Sasson appeared to be dead serious when he said the club will be a destination for both women and men, as well as couples looking for a unique night out. In his words, the club will avoid the sleaze of Israel’s strip clubs, in favor of an over-the- top Israeli take on the traditional burlesque show.
“I think what is important is that couples, women and men will come and there will always be a show,” Sasson said. “You’ll see one girl dancing, then the next thing you know four more are dropping down from the ceiling, then another one dances across the whole stage.
Then another 20 dancers are all around. At all moments you’ll see show, show, show.”
The Coliseum’s new incarnation is the result of what Sasson said was a NIS 3 million renovation.
The interior features two bars on two floors, with polished black stone surfaces gleaming next to black, white and sepia photos of women in various states of undress getting closely acquainted with one another. Technicolor lights beam throughout the facility and the main stage is bookended by a pair of poles climbing two stories to the ceiling.
The club’s planned opening at the end of the month comes as the Knesset has taken rare action to fight the sex trade in Israel. This past Sunday, the Ministerial Committee for Legislation approved a bill that makes paying for sexual services a criminal offense punishable with a prison sentence or community service.
For Sasson, the new legislation, like the protests against the club, is nothing more than a joke.
“It’s legal for a woman to be a prostitute in Israel, so they’re going after the customers? That’s like driving to Eilat by way of Haifa. If you don’t want prostitution, make it illegal, go arrest the girl,” he said.
The protests and the imminent opening of the Coliseum are no laughing matter to Tamar Zandberg, Tel Aviv-Jaffa municipal council member for the Meretz Party, who organized last Thursday’s protest.
“We see this as part of the industry that sells the bodies and sexuality of women,” she said.
Zandberg and a few dozen additional protestors picketed the Coliseum last Thursday night, before marching to the poorly-spelled Posicat strip club near the port, where she said they stood outside and shamed patrons heading into the club.
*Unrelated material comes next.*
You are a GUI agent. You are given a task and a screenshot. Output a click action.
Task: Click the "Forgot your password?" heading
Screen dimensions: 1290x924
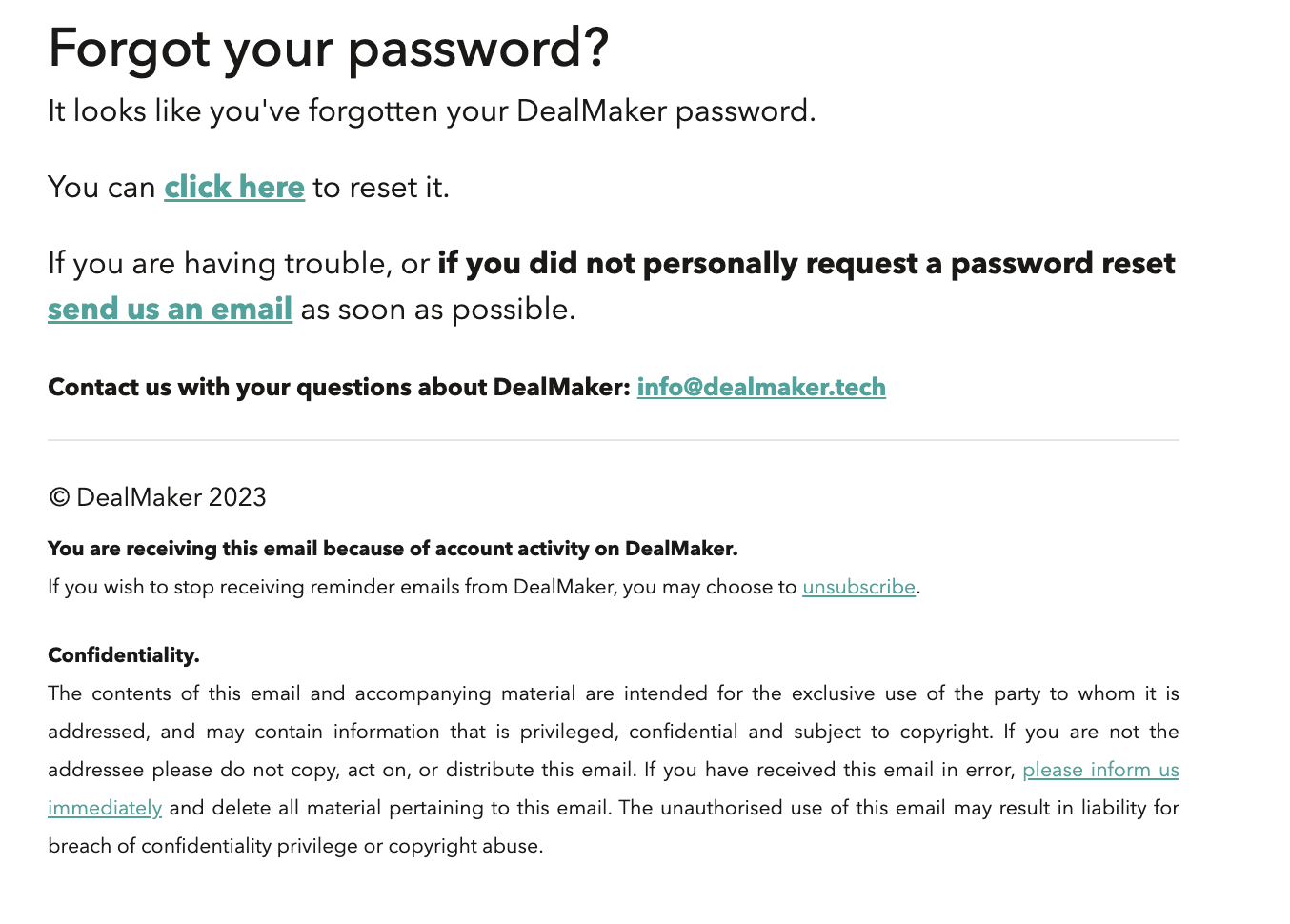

When asked if she sees a distinction between brothels and strip clubs, Zandberg said that she has heard from witnesses that there are back rooms in the strip clubs where sex acts take place, and that even if such acts do not take place, “there is a very thin line” between strip clubs and brothels.
She argued that “sex acts” can include a wide range of activities, and that if a man pays a woman to dance naked on top of him while he gropes her, that constitutes a sex act.
She also dismissed the contention that women consent to work in strip clubs, stating that many of them start at a young age after having endured sexual abuse, and find themselves in an industry that is based on threats and intimidation.
Furthermore, she said the business also has a negative effect on the male patrons, who may leave the clubs with a warped view of women.
“Think of men going to a strip club, how will they treat their wives or girlfriends after they leave?” Zandberg asked.
“Does it send a message that a woman is an individual, or just a body with holes that is meant to provide services?” Much more than the protests and the potentially irate neighbors, Sasson and Mizrachi must avoid the mistakes of previous investors if they are to finally revitalize Atarim Square. Most notably, the specter of nightclub owner Haim Pinchas hangs over the re-opening of the Coliseum. In 2008, Pinchas opened a members-only VIP club at the same location, after investing several million shekels into turning it into what he said would be the most exclusive club in Tel Aviv. A little over a year-and-a-half later the club closed under crippling debt.
Sasson does not believe a similar fate will befall the Coliseum Show, saying that his team will shoot for high class theatrics, while always keeping the club’s focus more down to earth.
“They [the previous owners] didn’t go for fun; they went for high-society, celebrities,” he said. “This place is for fun and normal people, like me and you.”